## [PROBLEM STATEMENT]
Lines from the beginning of the entries up to and including the one with "is (600, 901)." must be duplicated word for word; leave out all others.

## [RECORDS PROVIDED]
........

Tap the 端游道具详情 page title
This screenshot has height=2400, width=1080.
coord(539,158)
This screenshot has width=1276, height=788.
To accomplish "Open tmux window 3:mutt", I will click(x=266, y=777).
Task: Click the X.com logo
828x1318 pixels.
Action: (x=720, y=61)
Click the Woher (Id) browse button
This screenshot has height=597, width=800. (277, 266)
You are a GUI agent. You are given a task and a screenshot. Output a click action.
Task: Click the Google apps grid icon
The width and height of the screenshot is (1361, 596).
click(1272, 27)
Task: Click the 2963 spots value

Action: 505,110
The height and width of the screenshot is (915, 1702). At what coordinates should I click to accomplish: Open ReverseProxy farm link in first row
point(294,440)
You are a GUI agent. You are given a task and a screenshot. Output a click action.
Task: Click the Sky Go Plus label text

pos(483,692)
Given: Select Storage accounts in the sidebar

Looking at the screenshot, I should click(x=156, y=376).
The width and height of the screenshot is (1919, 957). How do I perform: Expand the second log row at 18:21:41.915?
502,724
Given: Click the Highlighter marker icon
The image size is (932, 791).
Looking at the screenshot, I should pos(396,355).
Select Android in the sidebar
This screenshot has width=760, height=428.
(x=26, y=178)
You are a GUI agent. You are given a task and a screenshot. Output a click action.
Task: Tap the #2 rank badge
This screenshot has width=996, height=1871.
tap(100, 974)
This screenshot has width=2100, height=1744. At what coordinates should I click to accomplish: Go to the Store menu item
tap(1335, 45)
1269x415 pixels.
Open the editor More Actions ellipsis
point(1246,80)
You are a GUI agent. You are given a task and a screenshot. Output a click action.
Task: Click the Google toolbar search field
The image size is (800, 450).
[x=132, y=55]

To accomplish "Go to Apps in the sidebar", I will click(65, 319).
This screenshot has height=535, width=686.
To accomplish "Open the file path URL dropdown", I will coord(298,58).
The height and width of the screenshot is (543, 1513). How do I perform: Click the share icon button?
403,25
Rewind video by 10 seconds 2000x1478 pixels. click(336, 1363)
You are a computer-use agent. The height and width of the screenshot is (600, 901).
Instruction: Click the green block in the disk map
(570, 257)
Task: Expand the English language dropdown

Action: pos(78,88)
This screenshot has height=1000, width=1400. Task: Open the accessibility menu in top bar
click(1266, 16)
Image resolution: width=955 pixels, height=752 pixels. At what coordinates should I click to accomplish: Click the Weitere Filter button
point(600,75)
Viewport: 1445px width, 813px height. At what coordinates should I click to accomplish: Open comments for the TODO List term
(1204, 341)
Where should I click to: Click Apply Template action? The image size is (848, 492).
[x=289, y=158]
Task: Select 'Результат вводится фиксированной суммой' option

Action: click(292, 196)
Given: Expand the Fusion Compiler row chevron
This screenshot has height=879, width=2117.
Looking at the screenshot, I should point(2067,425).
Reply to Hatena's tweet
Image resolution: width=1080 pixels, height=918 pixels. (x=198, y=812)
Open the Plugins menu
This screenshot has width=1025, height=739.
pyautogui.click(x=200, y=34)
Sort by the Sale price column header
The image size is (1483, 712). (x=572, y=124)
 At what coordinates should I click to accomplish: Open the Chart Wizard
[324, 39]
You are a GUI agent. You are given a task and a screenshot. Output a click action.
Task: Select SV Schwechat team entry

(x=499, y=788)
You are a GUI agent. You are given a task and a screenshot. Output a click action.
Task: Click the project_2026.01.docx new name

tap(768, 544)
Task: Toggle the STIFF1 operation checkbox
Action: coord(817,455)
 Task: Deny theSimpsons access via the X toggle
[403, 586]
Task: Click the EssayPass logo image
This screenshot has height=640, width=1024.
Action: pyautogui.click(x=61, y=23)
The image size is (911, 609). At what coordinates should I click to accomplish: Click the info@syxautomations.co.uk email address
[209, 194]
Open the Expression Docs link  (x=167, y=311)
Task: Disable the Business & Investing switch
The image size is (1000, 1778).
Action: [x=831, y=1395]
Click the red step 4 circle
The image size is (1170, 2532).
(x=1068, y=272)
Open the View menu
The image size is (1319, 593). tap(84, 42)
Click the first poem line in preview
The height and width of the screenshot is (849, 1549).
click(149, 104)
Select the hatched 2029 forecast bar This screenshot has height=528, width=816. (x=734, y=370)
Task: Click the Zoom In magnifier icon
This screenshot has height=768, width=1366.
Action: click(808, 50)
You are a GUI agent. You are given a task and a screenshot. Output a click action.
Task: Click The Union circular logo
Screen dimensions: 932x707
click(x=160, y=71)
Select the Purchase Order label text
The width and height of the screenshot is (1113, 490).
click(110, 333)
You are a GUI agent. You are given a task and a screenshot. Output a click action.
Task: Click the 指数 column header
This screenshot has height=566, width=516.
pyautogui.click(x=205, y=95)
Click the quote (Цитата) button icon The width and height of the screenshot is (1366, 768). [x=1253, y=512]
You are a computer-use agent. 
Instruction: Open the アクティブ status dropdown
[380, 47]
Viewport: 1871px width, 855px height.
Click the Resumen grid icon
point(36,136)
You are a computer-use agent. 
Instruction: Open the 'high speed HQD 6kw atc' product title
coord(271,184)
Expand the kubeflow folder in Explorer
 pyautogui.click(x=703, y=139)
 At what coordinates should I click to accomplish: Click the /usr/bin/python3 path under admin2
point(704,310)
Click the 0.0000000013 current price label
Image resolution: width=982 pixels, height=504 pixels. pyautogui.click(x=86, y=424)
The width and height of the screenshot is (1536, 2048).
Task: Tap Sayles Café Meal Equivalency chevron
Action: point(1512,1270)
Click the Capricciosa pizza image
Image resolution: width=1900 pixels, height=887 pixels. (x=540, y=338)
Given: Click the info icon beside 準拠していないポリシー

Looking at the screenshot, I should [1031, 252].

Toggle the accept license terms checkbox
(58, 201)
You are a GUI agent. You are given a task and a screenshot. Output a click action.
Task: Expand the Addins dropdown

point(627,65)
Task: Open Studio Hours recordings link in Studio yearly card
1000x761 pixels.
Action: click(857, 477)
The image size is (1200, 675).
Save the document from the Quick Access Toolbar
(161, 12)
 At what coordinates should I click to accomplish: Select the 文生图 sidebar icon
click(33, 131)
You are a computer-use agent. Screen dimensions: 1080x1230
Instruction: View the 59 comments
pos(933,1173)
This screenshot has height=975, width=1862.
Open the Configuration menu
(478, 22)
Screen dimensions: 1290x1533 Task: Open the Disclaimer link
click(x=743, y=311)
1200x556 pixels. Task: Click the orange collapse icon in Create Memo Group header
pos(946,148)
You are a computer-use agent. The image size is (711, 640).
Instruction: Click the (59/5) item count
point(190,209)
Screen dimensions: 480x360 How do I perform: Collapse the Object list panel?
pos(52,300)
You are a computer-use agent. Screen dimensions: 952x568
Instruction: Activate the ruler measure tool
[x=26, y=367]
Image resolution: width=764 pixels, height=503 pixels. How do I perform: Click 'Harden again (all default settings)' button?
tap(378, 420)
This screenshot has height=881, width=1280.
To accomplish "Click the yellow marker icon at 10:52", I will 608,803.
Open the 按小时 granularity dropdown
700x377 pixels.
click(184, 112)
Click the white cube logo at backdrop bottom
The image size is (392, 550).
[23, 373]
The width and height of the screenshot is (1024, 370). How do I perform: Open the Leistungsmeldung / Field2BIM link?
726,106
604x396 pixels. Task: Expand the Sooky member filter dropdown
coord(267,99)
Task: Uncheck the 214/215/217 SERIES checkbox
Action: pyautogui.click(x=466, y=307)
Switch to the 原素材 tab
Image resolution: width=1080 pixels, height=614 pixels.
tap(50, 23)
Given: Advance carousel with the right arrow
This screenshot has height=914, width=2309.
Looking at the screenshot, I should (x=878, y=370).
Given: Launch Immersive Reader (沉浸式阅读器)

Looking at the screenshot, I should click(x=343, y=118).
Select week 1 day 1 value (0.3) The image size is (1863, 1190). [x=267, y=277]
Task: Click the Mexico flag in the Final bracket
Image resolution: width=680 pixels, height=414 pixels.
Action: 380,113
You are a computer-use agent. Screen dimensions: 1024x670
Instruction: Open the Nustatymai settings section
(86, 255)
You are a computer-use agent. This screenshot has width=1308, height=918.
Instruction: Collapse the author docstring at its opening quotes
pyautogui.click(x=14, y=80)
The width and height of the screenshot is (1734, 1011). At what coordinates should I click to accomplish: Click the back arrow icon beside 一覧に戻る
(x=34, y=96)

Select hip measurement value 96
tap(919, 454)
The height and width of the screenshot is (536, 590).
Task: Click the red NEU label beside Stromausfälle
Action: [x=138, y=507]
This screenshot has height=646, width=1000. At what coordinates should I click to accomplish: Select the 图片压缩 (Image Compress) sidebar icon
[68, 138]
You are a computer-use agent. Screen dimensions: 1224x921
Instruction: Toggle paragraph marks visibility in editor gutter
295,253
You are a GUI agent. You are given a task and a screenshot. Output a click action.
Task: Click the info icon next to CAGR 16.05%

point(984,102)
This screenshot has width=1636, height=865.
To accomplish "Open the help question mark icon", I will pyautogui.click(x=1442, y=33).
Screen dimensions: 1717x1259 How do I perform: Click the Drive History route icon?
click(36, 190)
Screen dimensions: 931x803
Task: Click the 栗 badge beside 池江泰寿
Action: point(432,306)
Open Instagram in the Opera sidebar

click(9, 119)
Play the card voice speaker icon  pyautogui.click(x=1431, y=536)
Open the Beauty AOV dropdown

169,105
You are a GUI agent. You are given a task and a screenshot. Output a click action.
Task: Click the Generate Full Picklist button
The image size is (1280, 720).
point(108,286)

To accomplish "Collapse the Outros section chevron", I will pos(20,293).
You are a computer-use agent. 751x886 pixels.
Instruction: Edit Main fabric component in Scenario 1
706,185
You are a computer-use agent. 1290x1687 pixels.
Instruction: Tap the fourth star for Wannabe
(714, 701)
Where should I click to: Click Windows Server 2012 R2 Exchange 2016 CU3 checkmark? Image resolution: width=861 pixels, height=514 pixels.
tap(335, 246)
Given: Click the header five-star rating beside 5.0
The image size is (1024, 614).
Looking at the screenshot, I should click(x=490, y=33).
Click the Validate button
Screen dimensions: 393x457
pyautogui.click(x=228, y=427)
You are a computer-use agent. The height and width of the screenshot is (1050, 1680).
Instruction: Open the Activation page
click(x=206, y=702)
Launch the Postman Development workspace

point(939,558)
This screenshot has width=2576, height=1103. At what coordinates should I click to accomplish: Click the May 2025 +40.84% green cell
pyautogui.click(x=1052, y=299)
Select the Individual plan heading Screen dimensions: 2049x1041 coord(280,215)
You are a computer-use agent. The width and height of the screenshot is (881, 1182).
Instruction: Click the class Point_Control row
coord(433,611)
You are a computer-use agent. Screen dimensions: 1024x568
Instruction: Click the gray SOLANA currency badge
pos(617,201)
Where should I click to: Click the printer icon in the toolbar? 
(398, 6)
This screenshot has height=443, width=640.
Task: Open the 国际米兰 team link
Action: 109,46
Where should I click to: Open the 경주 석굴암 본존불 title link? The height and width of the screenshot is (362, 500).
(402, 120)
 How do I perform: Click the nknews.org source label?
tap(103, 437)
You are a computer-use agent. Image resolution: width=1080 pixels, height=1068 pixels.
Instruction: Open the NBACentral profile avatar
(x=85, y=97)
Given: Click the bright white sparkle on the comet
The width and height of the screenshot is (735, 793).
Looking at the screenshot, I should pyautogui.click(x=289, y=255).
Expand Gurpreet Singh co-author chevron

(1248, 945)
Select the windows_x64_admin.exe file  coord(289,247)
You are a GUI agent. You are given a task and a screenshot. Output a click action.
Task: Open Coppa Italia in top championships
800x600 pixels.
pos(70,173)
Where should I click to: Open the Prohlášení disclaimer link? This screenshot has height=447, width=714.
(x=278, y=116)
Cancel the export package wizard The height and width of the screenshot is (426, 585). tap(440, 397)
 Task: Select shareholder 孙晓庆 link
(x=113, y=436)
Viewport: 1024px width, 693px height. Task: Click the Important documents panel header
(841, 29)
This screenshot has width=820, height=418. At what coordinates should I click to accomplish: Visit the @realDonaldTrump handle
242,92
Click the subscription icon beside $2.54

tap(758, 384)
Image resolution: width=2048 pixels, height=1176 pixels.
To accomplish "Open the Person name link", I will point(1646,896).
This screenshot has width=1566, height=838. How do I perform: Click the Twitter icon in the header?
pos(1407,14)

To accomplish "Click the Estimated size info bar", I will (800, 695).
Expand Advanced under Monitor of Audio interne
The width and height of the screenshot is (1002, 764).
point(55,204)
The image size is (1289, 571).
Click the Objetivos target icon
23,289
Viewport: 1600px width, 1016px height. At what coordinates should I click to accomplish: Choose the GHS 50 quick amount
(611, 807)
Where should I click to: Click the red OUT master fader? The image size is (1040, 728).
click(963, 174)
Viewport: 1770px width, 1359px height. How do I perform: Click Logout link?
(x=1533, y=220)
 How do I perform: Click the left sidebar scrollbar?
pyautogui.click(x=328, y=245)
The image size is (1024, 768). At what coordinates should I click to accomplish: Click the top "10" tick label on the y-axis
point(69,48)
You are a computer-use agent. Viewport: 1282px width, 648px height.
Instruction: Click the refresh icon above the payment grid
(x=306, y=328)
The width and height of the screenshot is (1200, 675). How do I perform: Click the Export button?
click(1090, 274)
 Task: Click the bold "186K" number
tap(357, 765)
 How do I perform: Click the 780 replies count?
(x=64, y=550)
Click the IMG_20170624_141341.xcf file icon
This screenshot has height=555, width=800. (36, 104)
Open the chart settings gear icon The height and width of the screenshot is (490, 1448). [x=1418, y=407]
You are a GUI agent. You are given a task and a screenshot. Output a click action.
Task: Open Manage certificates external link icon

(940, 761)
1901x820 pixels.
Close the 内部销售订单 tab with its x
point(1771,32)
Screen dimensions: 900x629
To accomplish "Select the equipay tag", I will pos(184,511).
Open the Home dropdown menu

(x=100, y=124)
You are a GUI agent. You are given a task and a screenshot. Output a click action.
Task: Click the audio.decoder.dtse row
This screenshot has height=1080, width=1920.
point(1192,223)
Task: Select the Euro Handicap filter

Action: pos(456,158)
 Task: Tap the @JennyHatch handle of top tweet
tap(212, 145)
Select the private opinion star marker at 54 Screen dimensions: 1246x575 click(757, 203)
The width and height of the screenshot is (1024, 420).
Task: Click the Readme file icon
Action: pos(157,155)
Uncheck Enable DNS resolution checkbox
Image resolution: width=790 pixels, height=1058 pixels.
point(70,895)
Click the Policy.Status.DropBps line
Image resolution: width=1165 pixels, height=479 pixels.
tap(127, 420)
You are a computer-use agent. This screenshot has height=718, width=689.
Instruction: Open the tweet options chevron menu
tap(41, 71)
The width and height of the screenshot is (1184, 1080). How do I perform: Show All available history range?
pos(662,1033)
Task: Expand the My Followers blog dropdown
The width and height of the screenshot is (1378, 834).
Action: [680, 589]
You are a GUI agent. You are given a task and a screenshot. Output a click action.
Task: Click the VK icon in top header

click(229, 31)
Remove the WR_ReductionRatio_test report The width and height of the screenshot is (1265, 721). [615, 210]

........

## [YOUR RESPONSE]
Tap the 端游道具详情 page title
This screenshot has height=2400, width=1080.
coord(539,158)
This screenshot has width=1276, height=788.
To accomplish "Open tmux window 3:mutt", I will click(x=266, y=777).
Task: Click the X.com logo
828x1318 pixels.
Action: (x=720, y=61)
Click the Woher (Id) browse button
This screenshot has height=597, width=800. (277, 266)
You are a GUI agent. You are given a task and a screenshot. Output a click action.
Task: Click the Google apps grid icon
The width and height of the screenshot is (1361, 596).
click(1272, 27)
Task: Click the 2963 spots value

Action: 505,110
The height and width of the screenshot is (915, 1702). At what coordinates should I click to accomplish: Open ReverseProxy farm link in first row
point(294,440)
You are a GUI agent. You are given a task and a screenshot. Output a click action.
Task: Click the Sky Go Plus label text

pos(483,692)
Given: Select Storage accounts in the sidebar

Looking at the screenshot, I should click(x=156, y=376).
The width and height of the screenshot is (1919, 957). How do I perform: Expand the second log row at 18:21:41.915?
502,724
Given: Click the Highlighter marker icon
The image size is (932, 791).
Looking at the screenshot, I should pos(396,355).
Select Android in the sidebar
This screenshot has width=760, height=428.
(x=26, y=178)
You are a GUI agent. You are given a task and a screenshot. Output a click action.
Task: Tap the #2 rank badge
This screenshot has width=996, height=1871.
tap(100, 974)
This screenshot has width=2100, height=1744. At what coordinates should I click to accomplish: Go to the Store menu item
tap(1335, 45)
1269x415 pixels.
Open the editor More Actions ellipsis
point(1246,80)
You are a GUI agent. You are given a task and a screenshot. Output a click action.
Task: Click the Google toolbar search field
The image size is (800, 450).
[x=132, y=55]

To accomplish "Go to Apps in the sidebar", I will click(65, 319).
This screenshot has height=535, width=686.
To accomplish "Open the file path URL dropdown", I will coord(298,58).
The height and width of the screenshot is (543, 1513). How do I perform: Click the share icon button?
403,25
Rewind video by 10 seconds 2000x1478 pixels. click(336, 1363)
You are a computer-use agent. The height and width of the screenshot is (600, 901).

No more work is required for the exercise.